Pharmacologic relevance of dihydropyridine binding sites in membranes from rat aorta: kinetic and equilibrium studies.

Abstract

The kinetic features of the interaction of dihydropyridines with rat aortic smooth muscle were investigated in parallel mechanical and binding studies. The inhibitory action of (+)-PN200-110 and nisoldipine on contractions evoked by potassium chloride depolarization was characterized by a pronounced time dependency, in which the inhibition increased slowly after depolarization to attain a steady-state value, while with (-)-PN200-110 and (+)-Bay K8644 the inhibition was almost instantaneous.
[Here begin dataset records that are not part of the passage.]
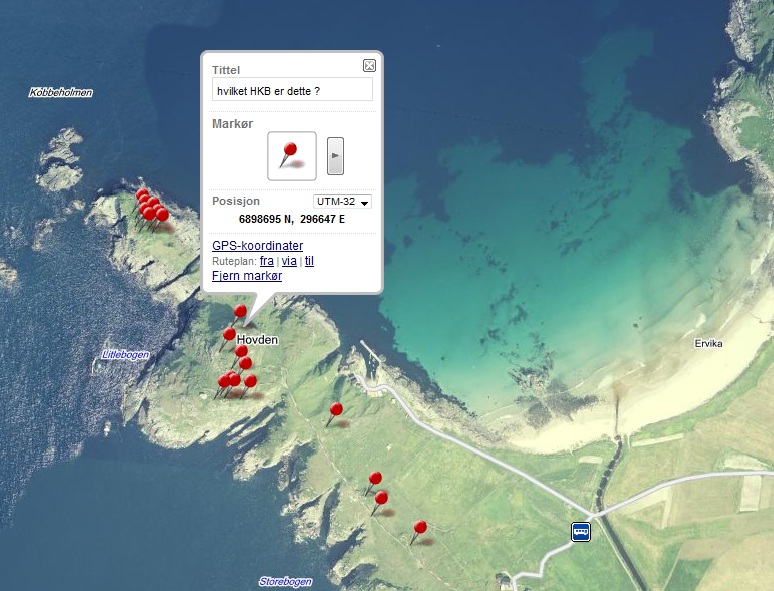Screen dimensions: 774x591
Task: Click the Storebogen label at the bottom
Action: 285,582
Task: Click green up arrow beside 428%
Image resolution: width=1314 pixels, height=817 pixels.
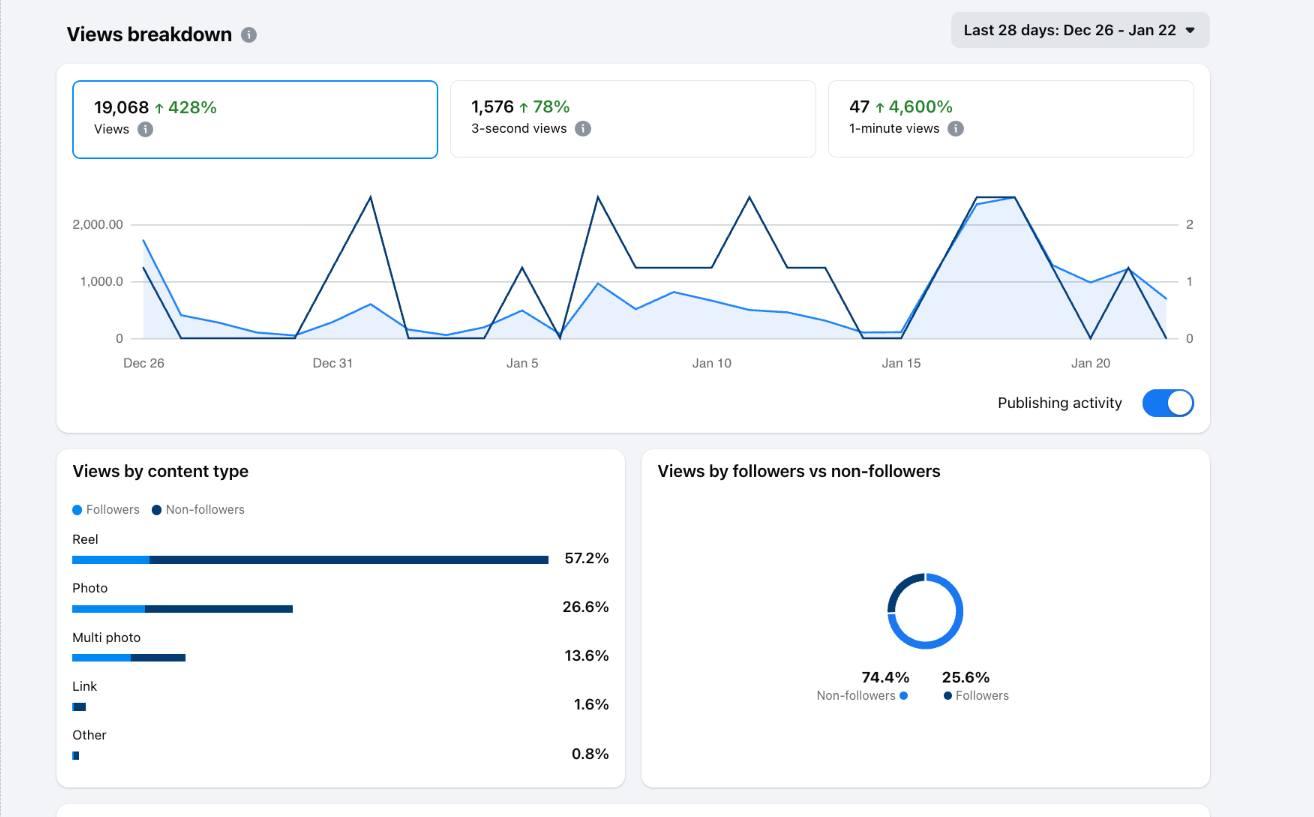Action: (x=160, y=108)
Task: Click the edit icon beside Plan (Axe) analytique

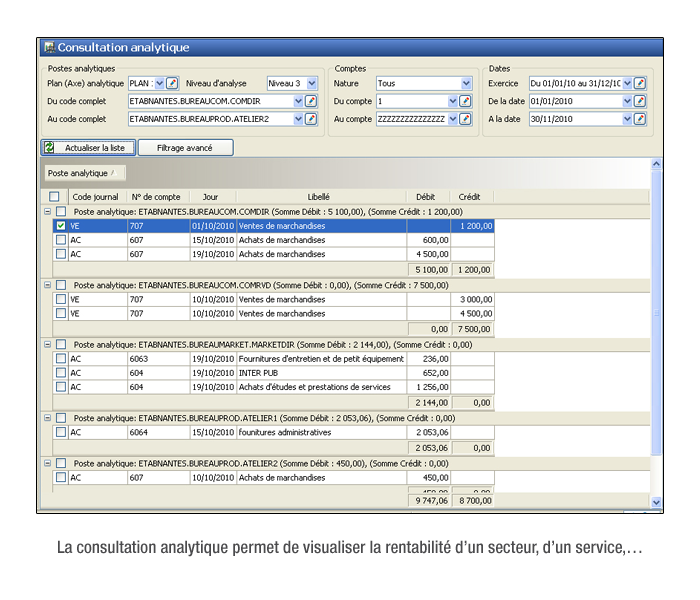Action: tap(172, 83)
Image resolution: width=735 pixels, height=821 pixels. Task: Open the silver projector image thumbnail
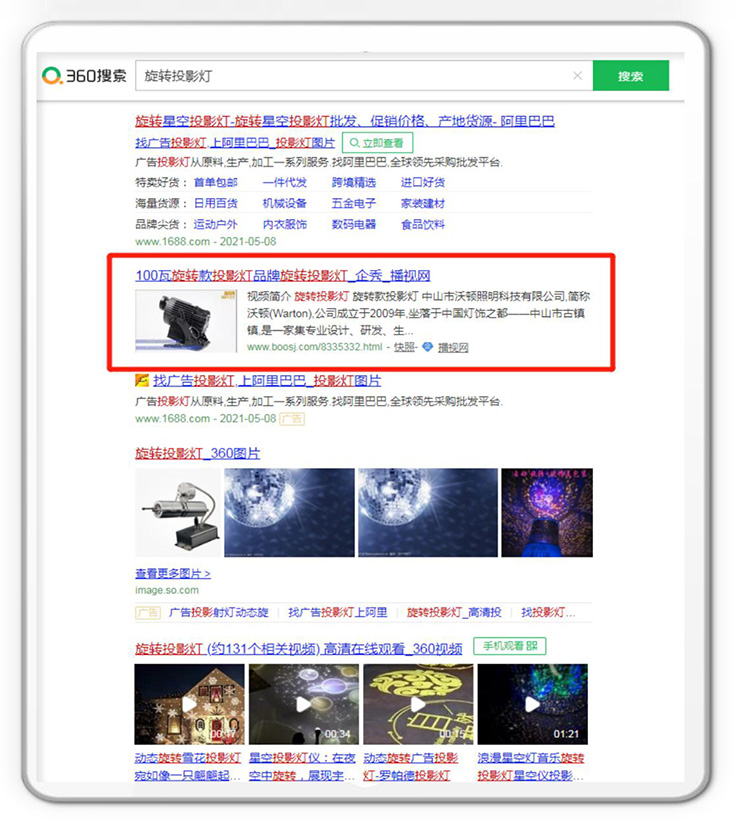[x=177, y=511]
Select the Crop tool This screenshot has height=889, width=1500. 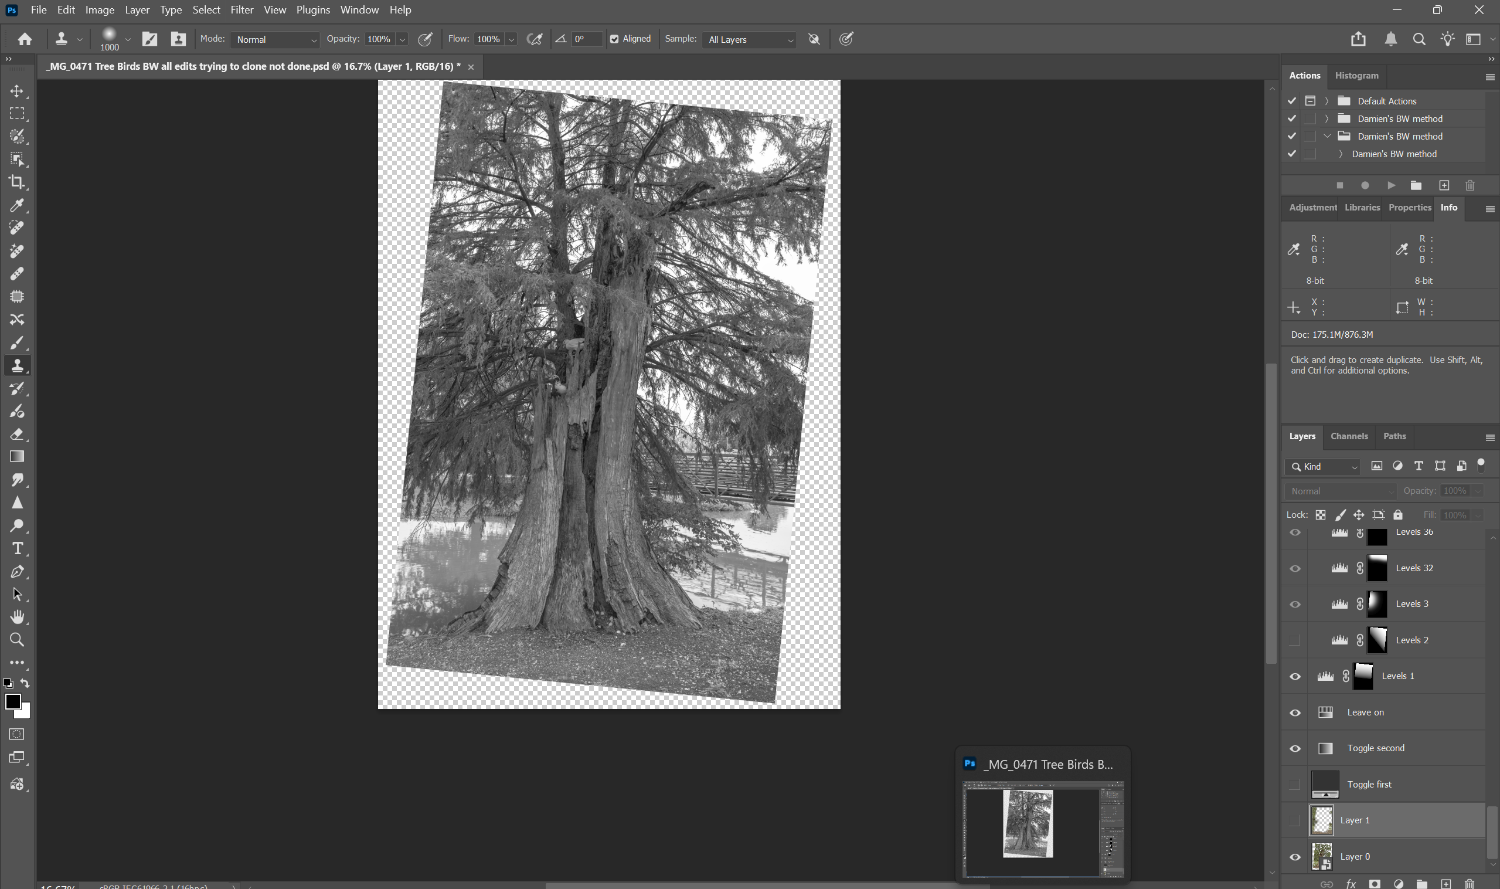(x=17, y=182)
To explain these observations, specific binding sites for dihydropyridines were studied in membranes isolated from rat aorta, using [3H](+)-PN200-110 as a radioligand. We found that the time course of the development of inhibition of potassium chloride-evoked contractions by various concentrations of (+)-PN200-110 paralleled the time course of [3H](+)-PN200-110 binding to isolated membranes and that the level of inhibition was predictable from the level of occupation of these binding sites. These results indicate that depolarization increases the affinity of calcium channels for dihydropyridines in vascular smooth muscle and that the time course of the inhibitory effect on contraction is determined by the time course of association with the high-affinity state of the channel.